**** Task data ****

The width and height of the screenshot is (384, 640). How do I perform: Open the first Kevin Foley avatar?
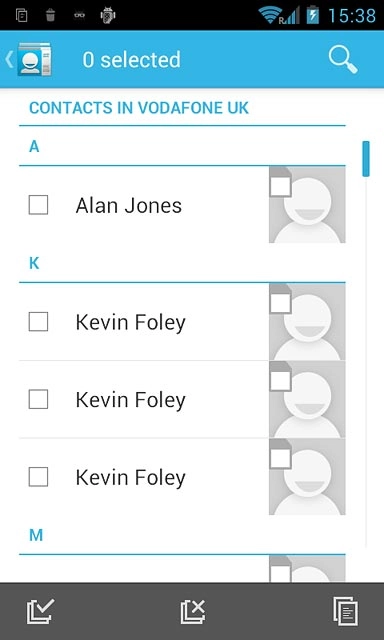307,322
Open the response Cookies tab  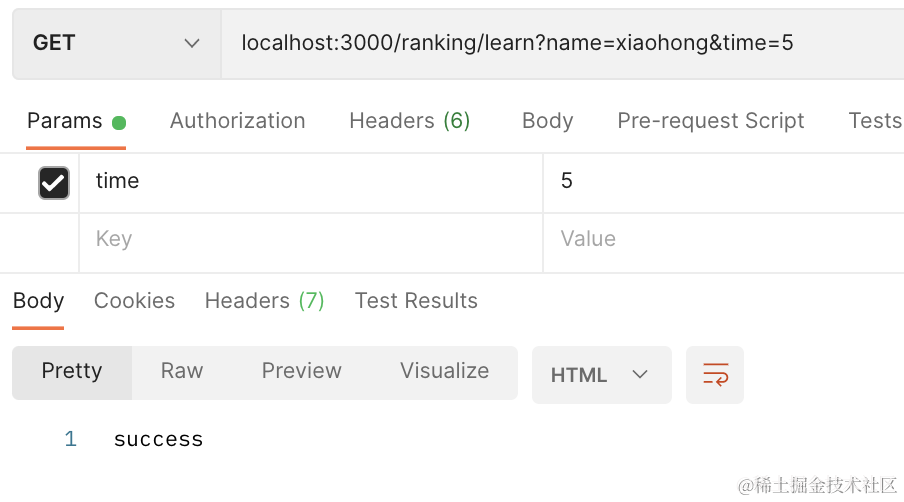134,301
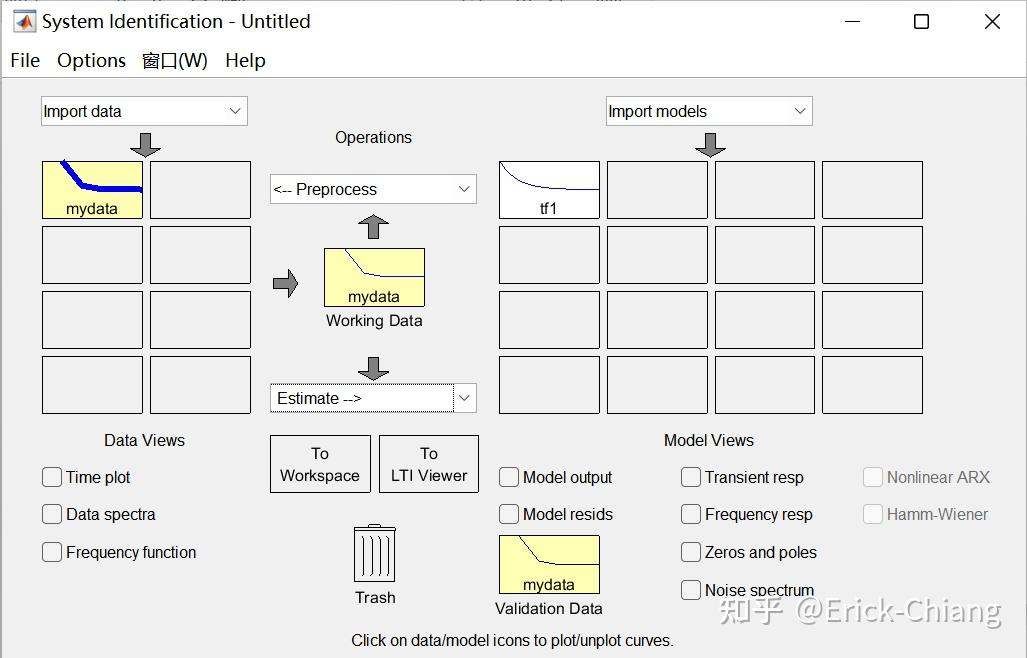Open the File menu

point(25,60)
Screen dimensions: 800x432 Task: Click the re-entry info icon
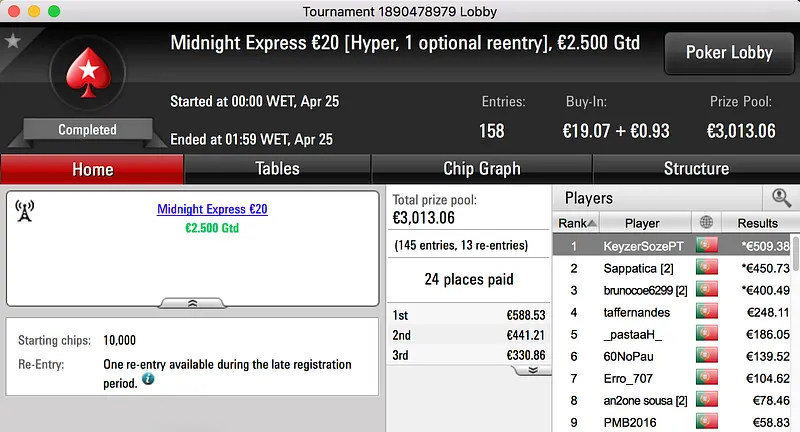(148, 380)
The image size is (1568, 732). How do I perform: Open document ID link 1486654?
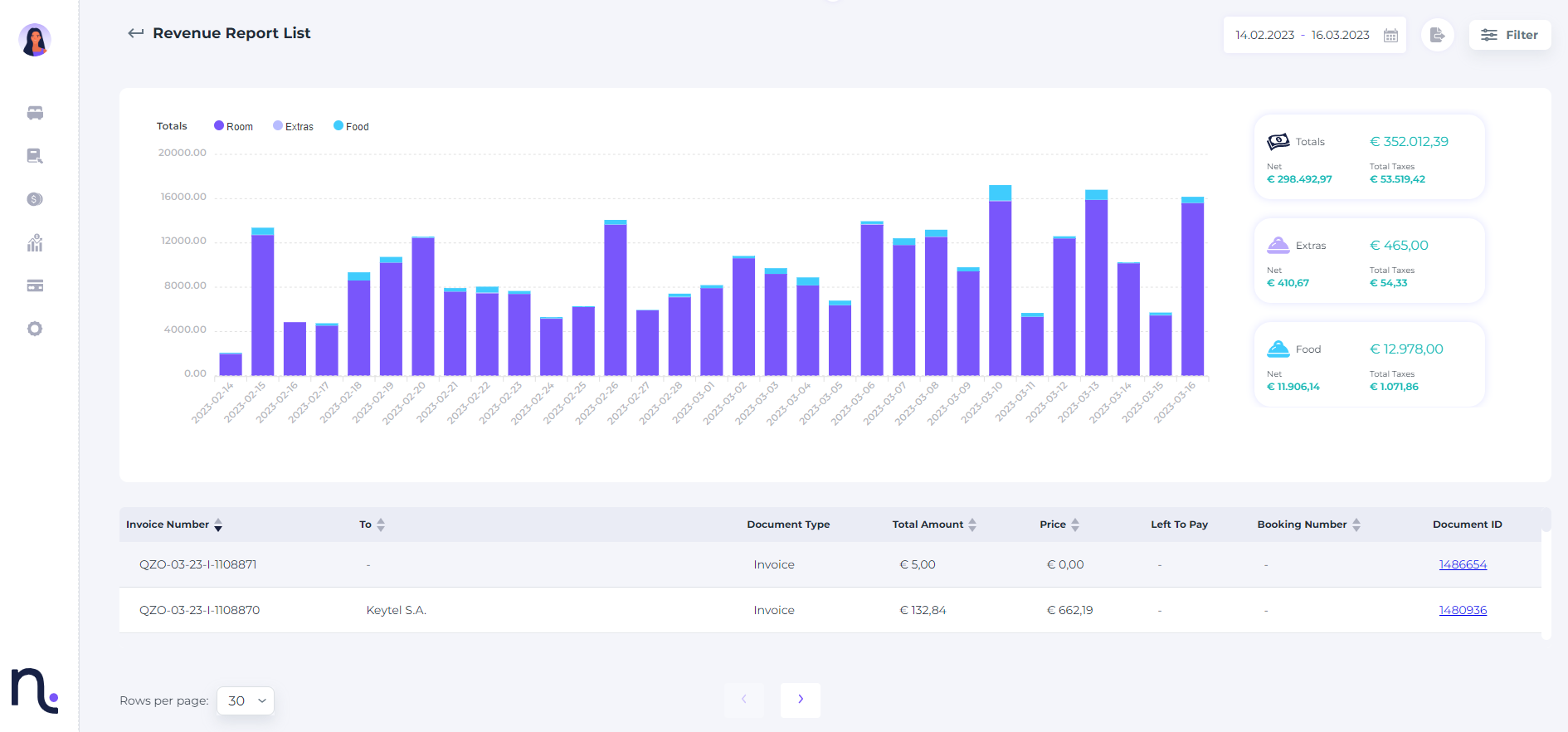point(1463,564)
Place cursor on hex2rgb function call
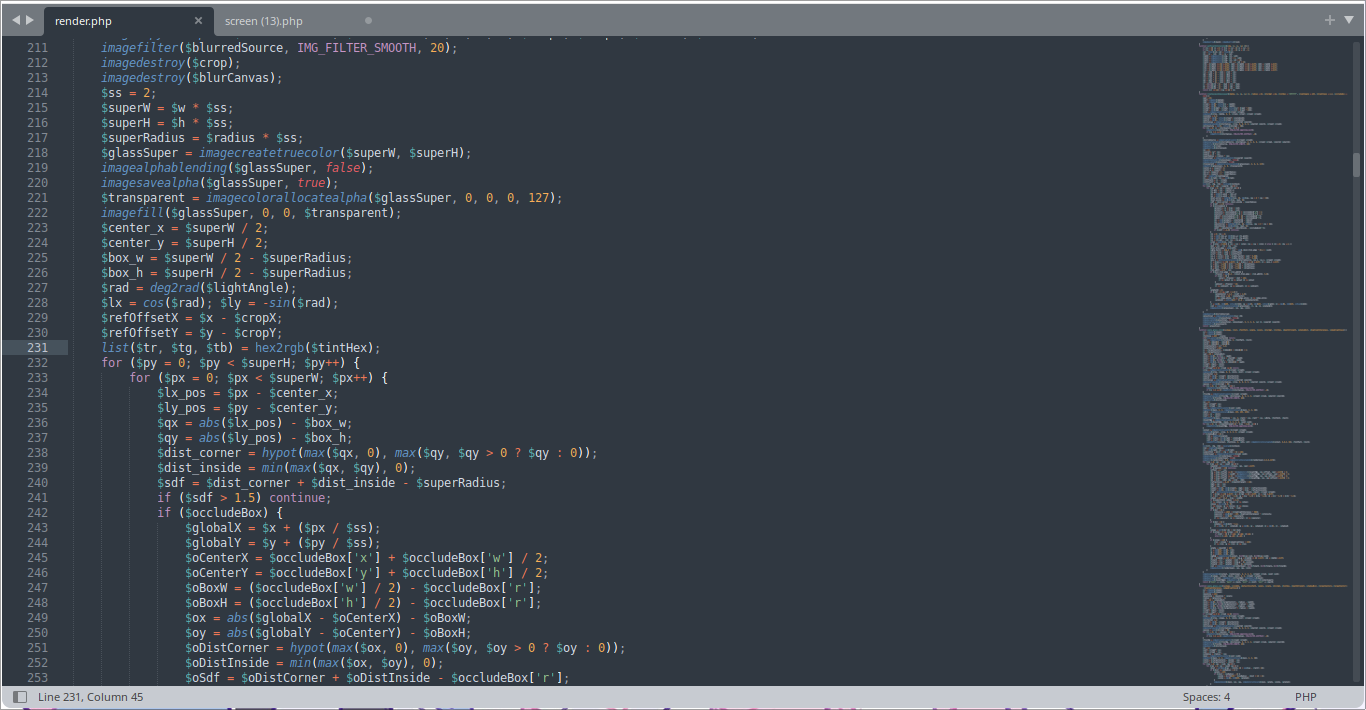 (x=283, y=348)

****

**What to do**.
Working from the records above, reproduce exactly the lines from the one with "Screen dimensions: 800x432" through the last line, without the pictures.

**Exercise solution**.
Screen dimensions: 800x432 Task: Click the re-entry info icon
(148, 380)
The image size is (1568, 732). How do I perform: Open document ID link 1486654?
point(1463,564)
Place cursor on hex2rgb function call
 (x=283, y=348)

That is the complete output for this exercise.